Prompt → Please return the records below exactly as they appear, leaving every picture out.

START Task material

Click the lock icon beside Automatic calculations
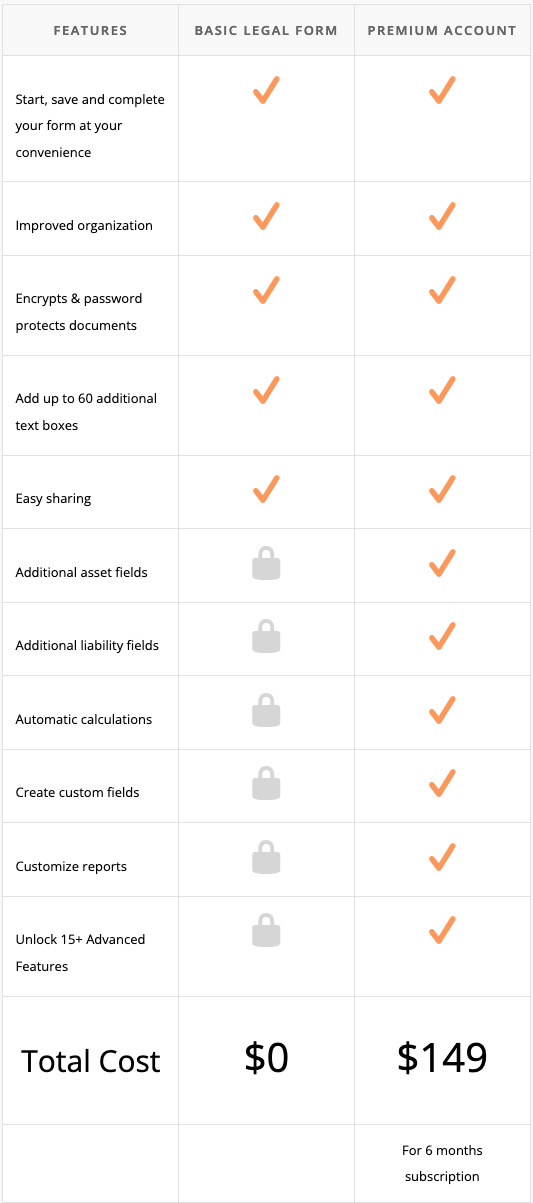The image size is (533, 1203). click(266, 710)
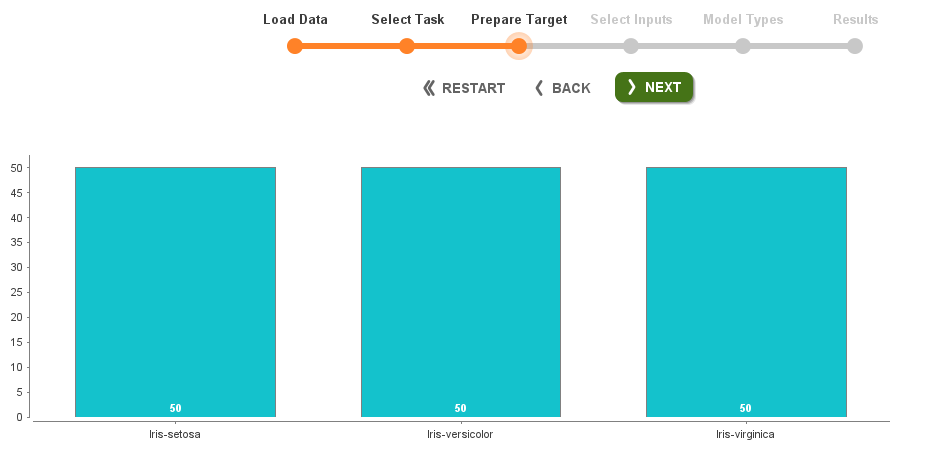
Task: Click the highlighted Prepare Target step circle
Action: 518,46
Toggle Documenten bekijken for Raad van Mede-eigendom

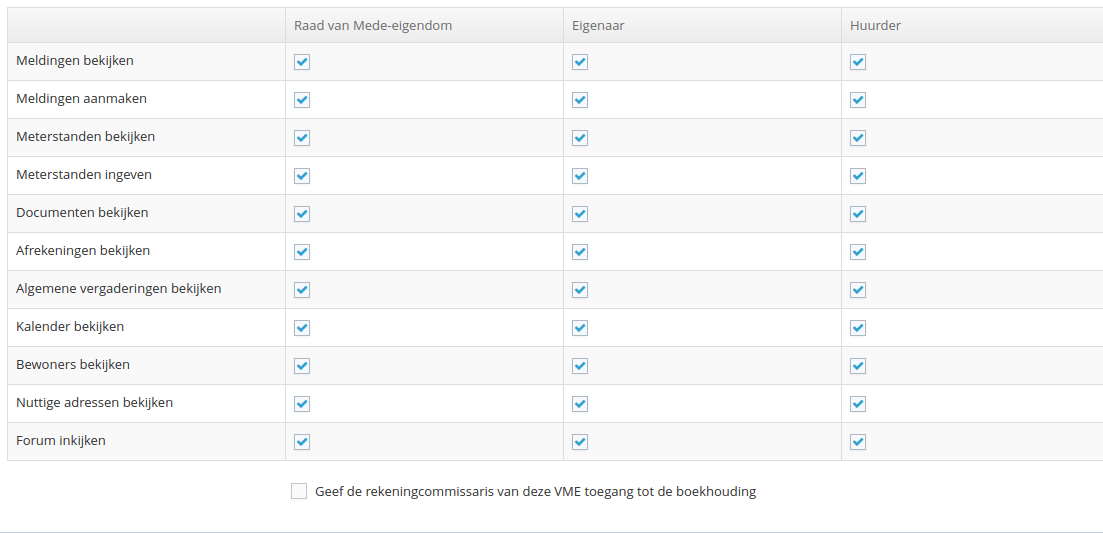tap(302, 214)
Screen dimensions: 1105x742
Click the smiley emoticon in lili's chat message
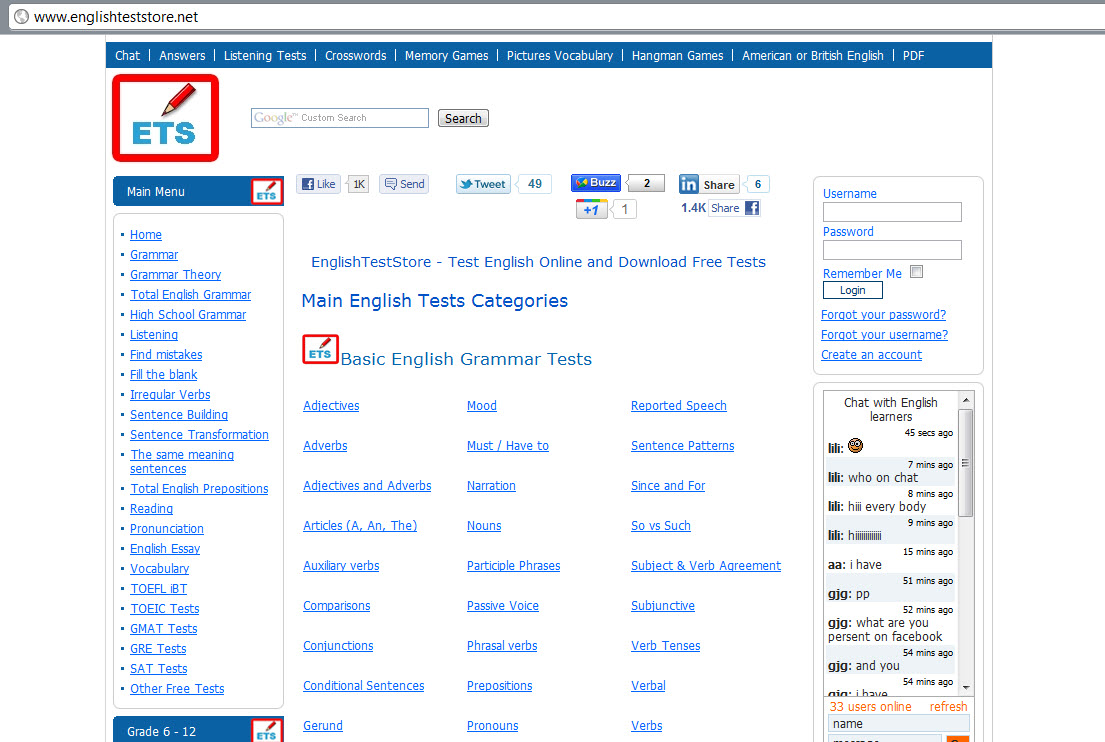tap(856, 446)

END Task material

Output of the exercise →
Click the lock icon beside Automatic calculations
The image size is (533, 1203). click(266, 710)
Task: Click the highlighted Prepare Target step circle
Action: 518,46
Toggle Documenten bekijken for Raad van Mede-eigendom

tap(302, 214)
Screen dimensions: 1105x742
Click the smiley emoticon in lili's chat message
tap(856, 446)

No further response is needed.